Asentí con la cabeza, y me levanté también. La entendía perfectamente.
– Voy a recoger mi ropa.
Pauline asintió y entró en la cocina. Oí cómo llenaba la tetera.
En el dormitorio todo seguía como siempre. Cogí mi maleta del altillo del armario y la abrí en el suelo. Junto a mi lado de la cama, que estaba hecha, vi el libro que había estado leyendo sobre la historia de los relojes. En el lado de Jake estaba el libro de alpinismo. Cogí los dos y los metí en la maleta. Abrí las puertas del armario y empecé a descolgar ropa. Me temblaban las manos, y no podía doblar bien las prendas. De todos modos no cogí muchas cosas: no me imaginaba poniéndome la ropa que había llevado hasta entonces; no podía creer que todavía me sirviera.
Me quedé mirando el interior del armario, donde guardaba mi ropa junto a la de Jake: mis vestidos junto a su único traje bueno, mis faldas y camisas entre sus camisas de trabajo, planchadas y abotonadas en las perchas. Había un par de camisas que tenían los puños raídos. Se me llenaron los ojos de lágrimas, y parpadeé con furia. ¿Qué necesitaba? Intenté imaginarme cómo sería mi nueva vida con Adam, y comprobé que no podía. Sólo me imaginaba en la cama con él. Cogí un par de jerséis, varios vaqueros y camisetas, dos trajes para ir a trabajar, y toda mi ropa interior. También cogí mi vestido sin mangas favorito y dos pares de zapatos, y el resto lo dejé: tenía demasiada ropa, y casi toda me la había comprado con Pauline en aquellas salidas derrochadoras y compulsivas.

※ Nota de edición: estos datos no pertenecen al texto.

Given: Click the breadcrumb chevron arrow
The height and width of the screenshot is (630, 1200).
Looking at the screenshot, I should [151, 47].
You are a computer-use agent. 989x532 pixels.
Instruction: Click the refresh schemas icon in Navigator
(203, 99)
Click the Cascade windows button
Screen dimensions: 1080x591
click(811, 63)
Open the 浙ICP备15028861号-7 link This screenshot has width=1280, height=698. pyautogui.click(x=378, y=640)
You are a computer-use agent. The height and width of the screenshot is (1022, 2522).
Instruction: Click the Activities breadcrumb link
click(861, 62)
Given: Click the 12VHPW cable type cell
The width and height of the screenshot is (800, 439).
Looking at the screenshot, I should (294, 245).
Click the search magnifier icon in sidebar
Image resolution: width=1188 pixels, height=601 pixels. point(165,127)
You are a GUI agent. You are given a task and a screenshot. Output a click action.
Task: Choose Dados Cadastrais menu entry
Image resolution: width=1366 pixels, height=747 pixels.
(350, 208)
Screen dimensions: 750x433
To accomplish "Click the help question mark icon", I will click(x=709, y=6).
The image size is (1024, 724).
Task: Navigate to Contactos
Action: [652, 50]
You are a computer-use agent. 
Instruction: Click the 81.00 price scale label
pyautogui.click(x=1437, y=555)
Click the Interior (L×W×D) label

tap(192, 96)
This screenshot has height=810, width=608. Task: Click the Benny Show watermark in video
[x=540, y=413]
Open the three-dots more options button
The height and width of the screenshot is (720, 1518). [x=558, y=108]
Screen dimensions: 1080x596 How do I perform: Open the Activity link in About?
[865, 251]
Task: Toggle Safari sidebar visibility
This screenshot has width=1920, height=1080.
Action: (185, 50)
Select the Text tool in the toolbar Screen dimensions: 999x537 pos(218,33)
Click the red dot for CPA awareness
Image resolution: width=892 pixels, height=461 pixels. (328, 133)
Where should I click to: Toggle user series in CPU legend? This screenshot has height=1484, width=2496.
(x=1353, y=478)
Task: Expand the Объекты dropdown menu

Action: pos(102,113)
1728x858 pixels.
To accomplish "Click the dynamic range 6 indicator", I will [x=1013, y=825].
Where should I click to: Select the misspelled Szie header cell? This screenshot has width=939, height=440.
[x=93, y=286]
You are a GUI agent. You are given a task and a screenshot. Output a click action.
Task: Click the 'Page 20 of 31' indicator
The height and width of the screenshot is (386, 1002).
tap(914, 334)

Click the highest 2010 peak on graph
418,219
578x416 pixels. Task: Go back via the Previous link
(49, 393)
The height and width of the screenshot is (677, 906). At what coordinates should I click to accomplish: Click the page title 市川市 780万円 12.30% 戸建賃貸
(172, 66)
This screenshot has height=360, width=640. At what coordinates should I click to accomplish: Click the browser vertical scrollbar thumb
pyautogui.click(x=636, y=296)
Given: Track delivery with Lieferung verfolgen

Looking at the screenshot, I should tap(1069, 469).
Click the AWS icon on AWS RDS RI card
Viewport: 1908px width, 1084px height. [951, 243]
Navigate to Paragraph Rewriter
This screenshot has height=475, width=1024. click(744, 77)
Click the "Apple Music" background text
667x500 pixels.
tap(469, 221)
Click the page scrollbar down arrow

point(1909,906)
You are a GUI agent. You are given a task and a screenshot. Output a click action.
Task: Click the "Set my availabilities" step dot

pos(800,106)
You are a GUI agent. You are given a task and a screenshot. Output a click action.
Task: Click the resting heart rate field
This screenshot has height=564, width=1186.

Metí todas mis cremas, lociones y artículos de maquillaje en la maleta, pero no sabía qué hacer con las joyas. Jake me había regalado muchas: varios pares de pendientes, un colgante precioso, un brazalete ancho de cobre. No sabía si le dolería más que me las llevara o que las dejara allí. Me lo imaginé por la noche, entrando en la habitación y averiguando qué me había llevado y qué había dejado, e intentando leer mis sentimientos a través de aquellas frágiles pistas. Cogí los pendientes que me había dejado mi abuela al morir, y las cosas que ya tenía antes de conocer a Jake. Luego cambié de opinión, y metí en la maleta todo lo que había en el cajoncito.